(Collected data)

━━━━━━━━━━━━━━━━━━━━

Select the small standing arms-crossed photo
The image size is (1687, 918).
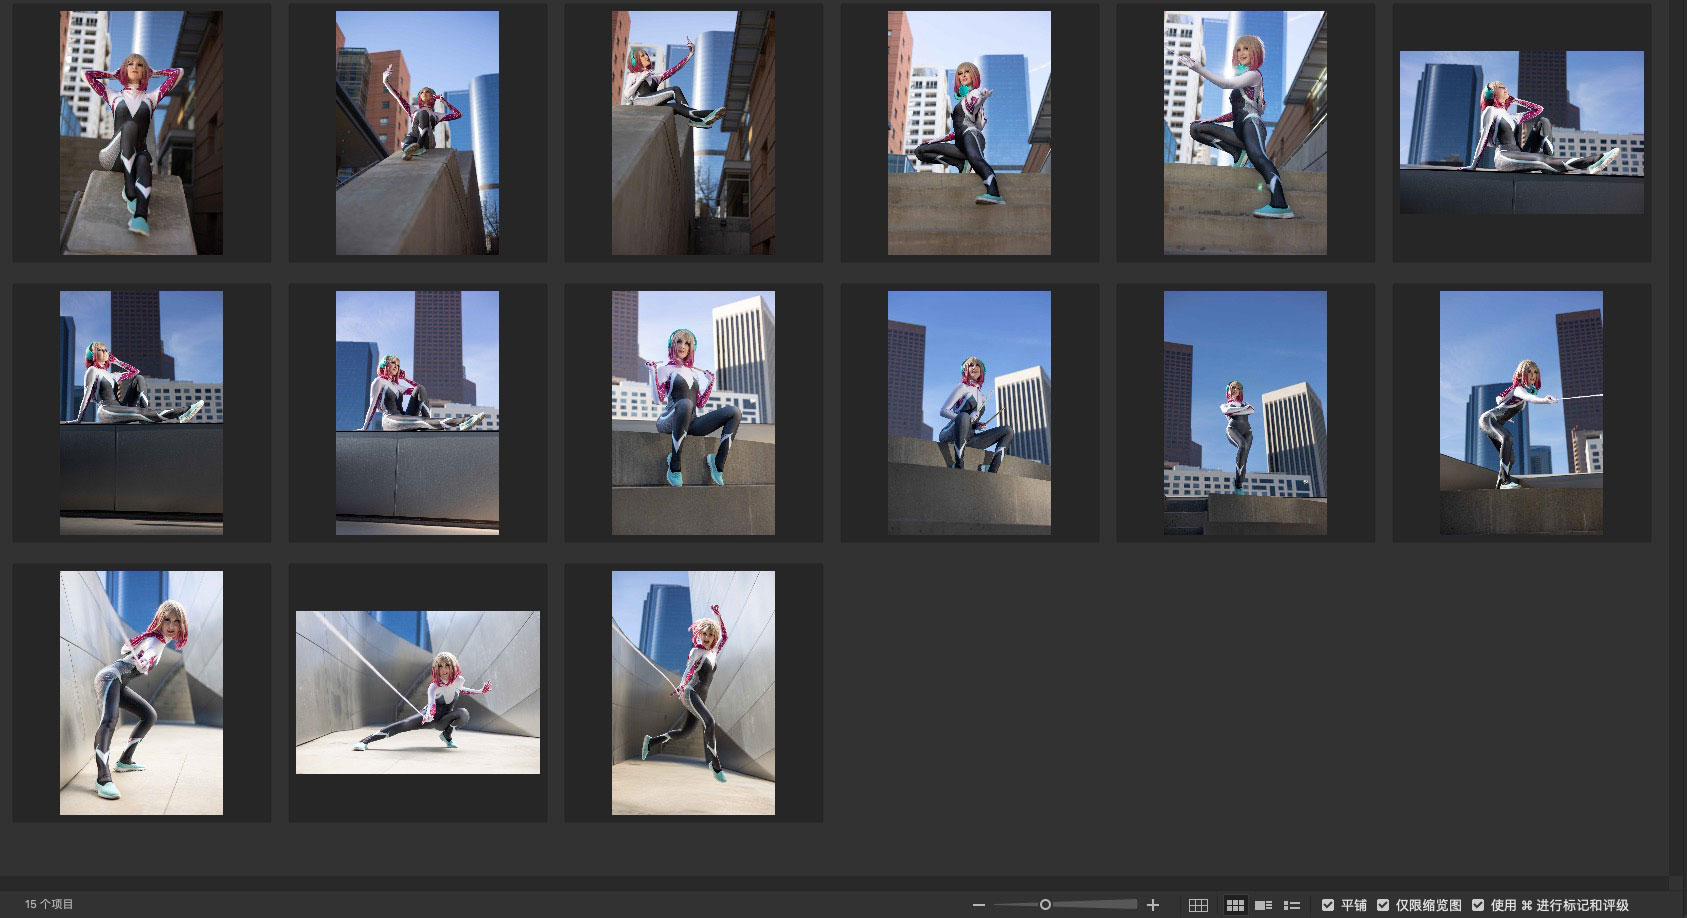pos(1245,412)
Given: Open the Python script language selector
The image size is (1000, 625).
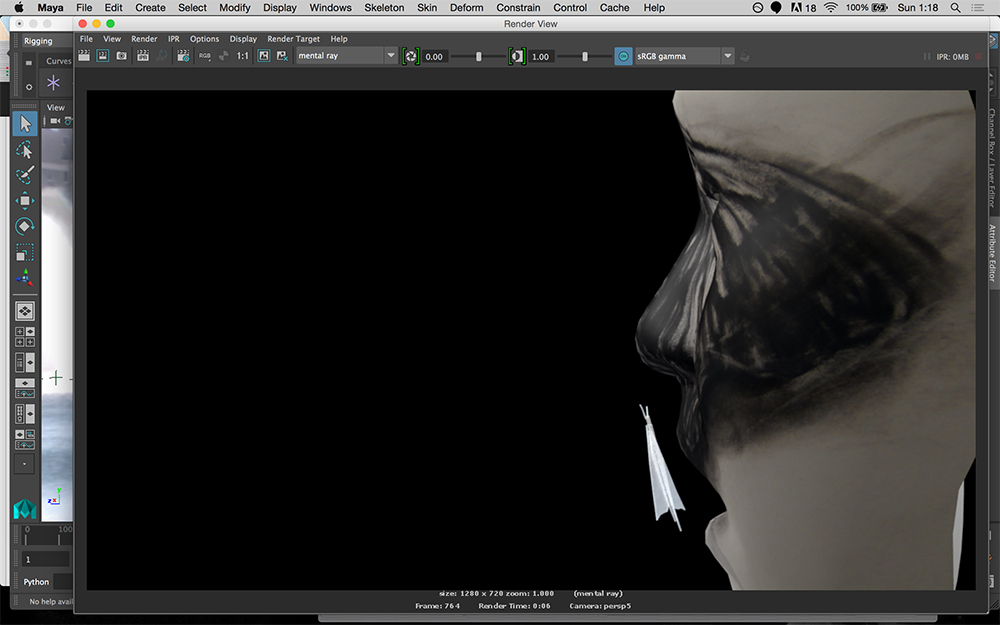Looking at the screenshot, I should 37,582.
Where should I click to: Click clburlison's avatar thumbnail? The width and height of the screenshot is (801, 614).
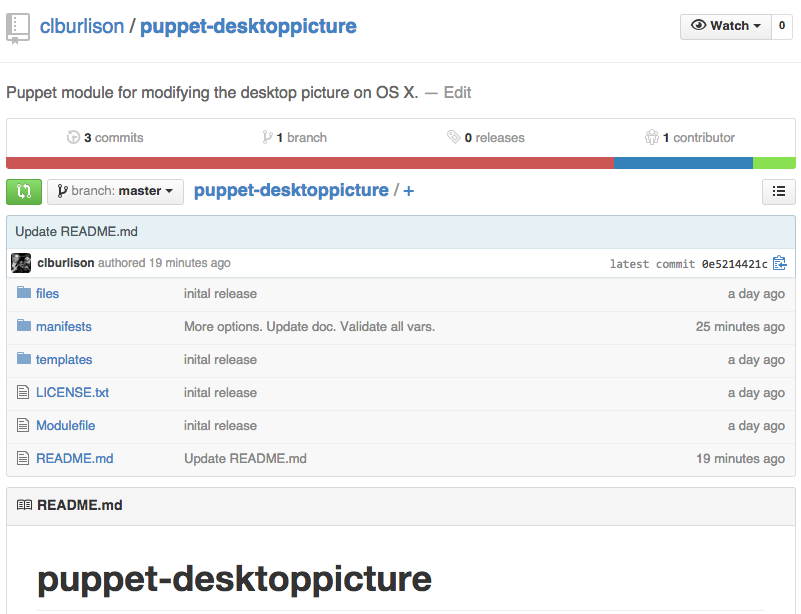pos(21,263)
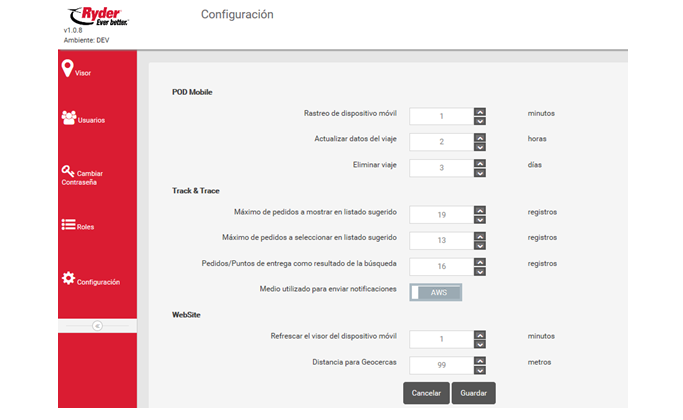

━━━━━━━━━━━━━━━━━━━━

Task to carry out →
Without carrying over any pictures, retype the records above exactly.

Response to this task →
Select the small standing arms-crossed photo
The image size is (1687, 918).
pos(1245,412)
Given: Open the Python script language selector
The image size is (1000, 625).
Looking at the screenshot, I should 37,582.
Where should I click to: Click clburlison's avatar thumbnail? The width and height of the screenshot is (801, 614).
pos(21,263)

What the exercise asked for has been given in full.